> [Extrait de page]
####################

05
dé
Bonjour,
Aux approches des fêtes, l’actualité ne nous fait pas de cadeaux. Nous avons rassemblé ici quelques livres inactuels sur une situation face à laquelle nous sommes sans armes, et les pétitions, déclarations, manifestations tonitruantes ou silencieuses n’y font pas grand chose.
Nous partons d’une phrase tirée d’une lettre de Gershom Scholem à Walter Benjamin, et qui a encore et toujours sa raison d’être.
Scholem parle alors de la nécessité d’un foyer juif en Palestine, nécessité qu’il considère comme suffisante, sans aucune dimension messianique ou étatique, mais qui permettrait simplement au peuple juif de ”revenir à sa propre histoire”. Nous sommes avant 1933.
« Ce qui a toujours été et reste évident pour moi, écrit Scholem le 1er août 1931 (Le Prix d’Israël), c’est simplement que la Palestine est nécessaire, et cela me suffisait ».
En 1948, cette nécessité suffisante est devenue réalité. Elle a permis de redonner une terre et une histoire à des populations d’Europe ou d’Orient, exterminées ou chassées de leurs terres d’exil. Que cette réalité soit devenue complexe ne fait pas de doute, depuis qu’à la proposition du jeune État mené par le parti travailliste, membre de l’Internationale socialiste – « Deux peuples côte à côte sur une terre » – les États arabes alentours ont répondu par la guerre, renforçant à long terme une droite israélienne foncièrement nationaliste, au mépris des populations locales, et dont le récent gouvernement, avec sa majorité de bric-à-brac, est l’ultime avatar. C’est cette guerre qui dure depuis 75 ans maintenant, avec son “terrible cortège”, et qui a connu ces dernières semaines ses moments les plus dramatiques.

####################

> [Énoncé]
Répondez brièvement d'après l'extrait de page.
(a) À qui Gershom Scholem écrit-il la lettre dont la phrase est tirée ?
(b) De quel jour date la phrase de Scholem citée entre guillemets ?
(c) Quelle proposition le jeune État mené par le parti travailliste a-t-il faite ?
Les enregistrements ne servent à rien ici.

####################

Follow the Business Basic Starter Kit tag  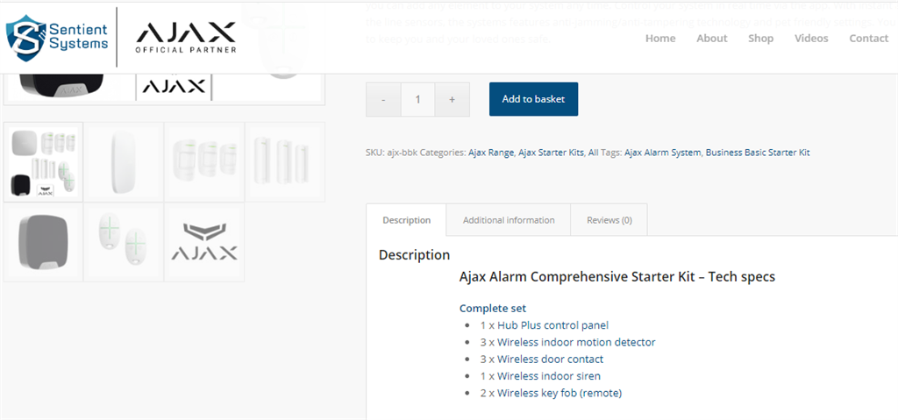[x=757, y=153]
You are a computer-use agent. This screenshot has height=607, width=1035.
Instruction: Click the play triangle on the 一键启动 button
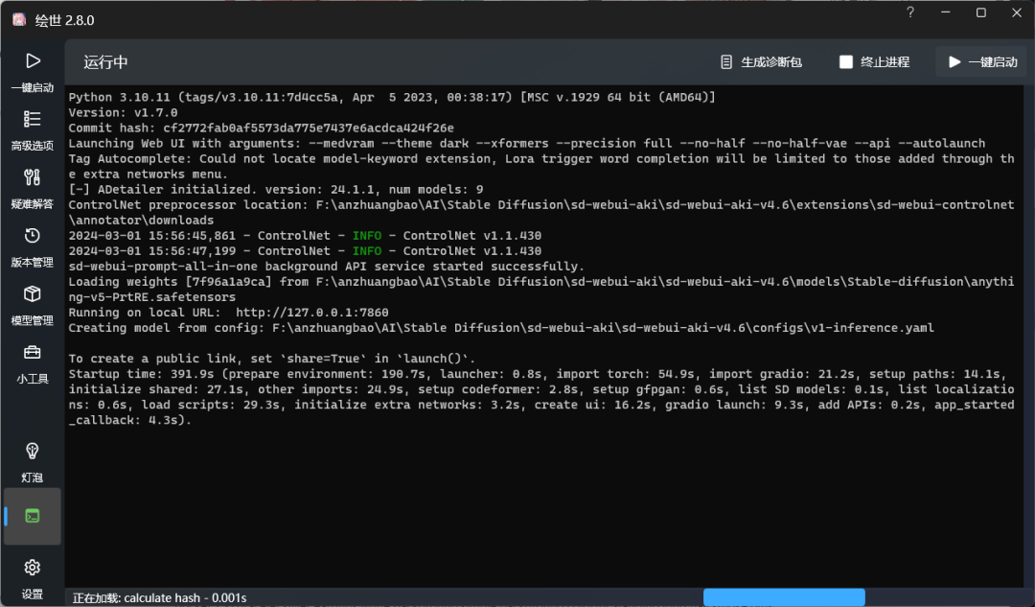click(x=955, y=60)
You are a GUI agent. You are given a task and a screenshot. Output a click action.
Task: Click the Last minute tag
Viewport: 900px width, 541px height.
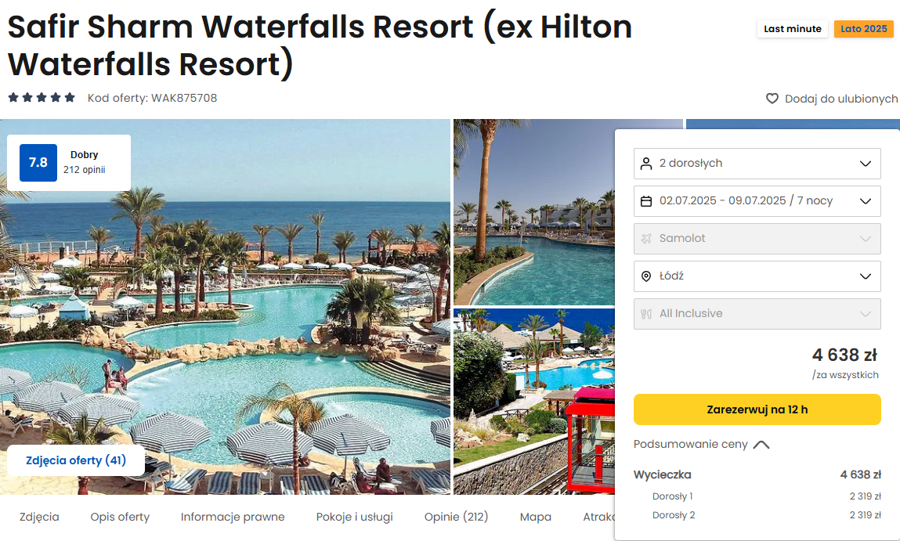coord(792,29)
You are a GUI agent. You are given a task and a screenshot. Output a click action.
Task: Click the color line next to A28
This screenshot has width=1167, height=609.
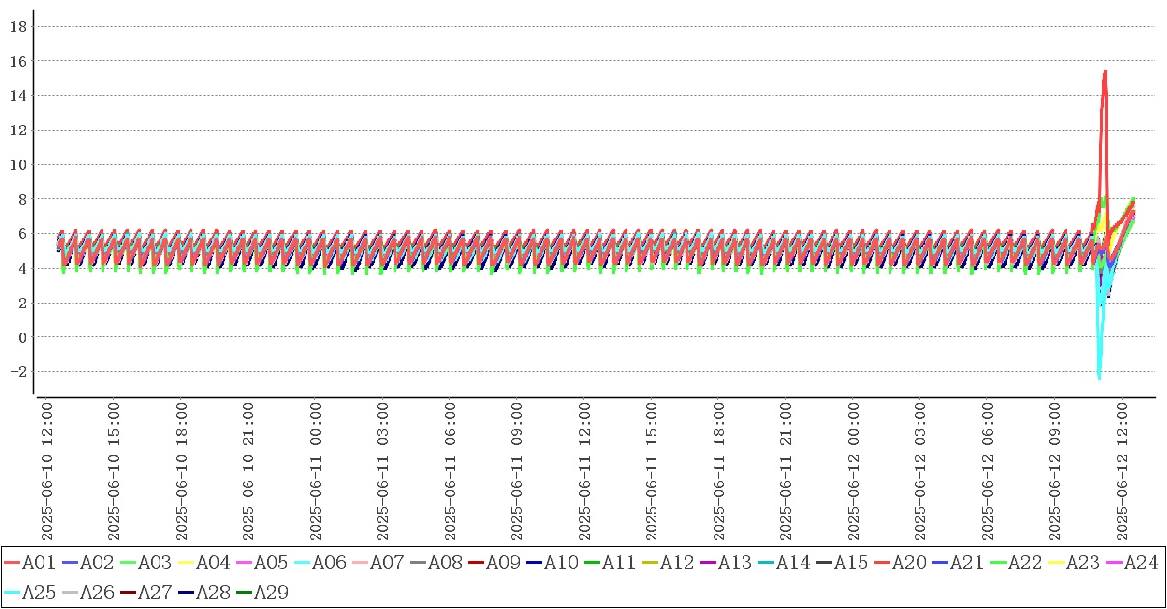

####################

> [Corrigé]
(a) À Walter Benjamin.
(b) Du 1er août 1931.
(c) « Deux peuples côte à côte sur une terre ».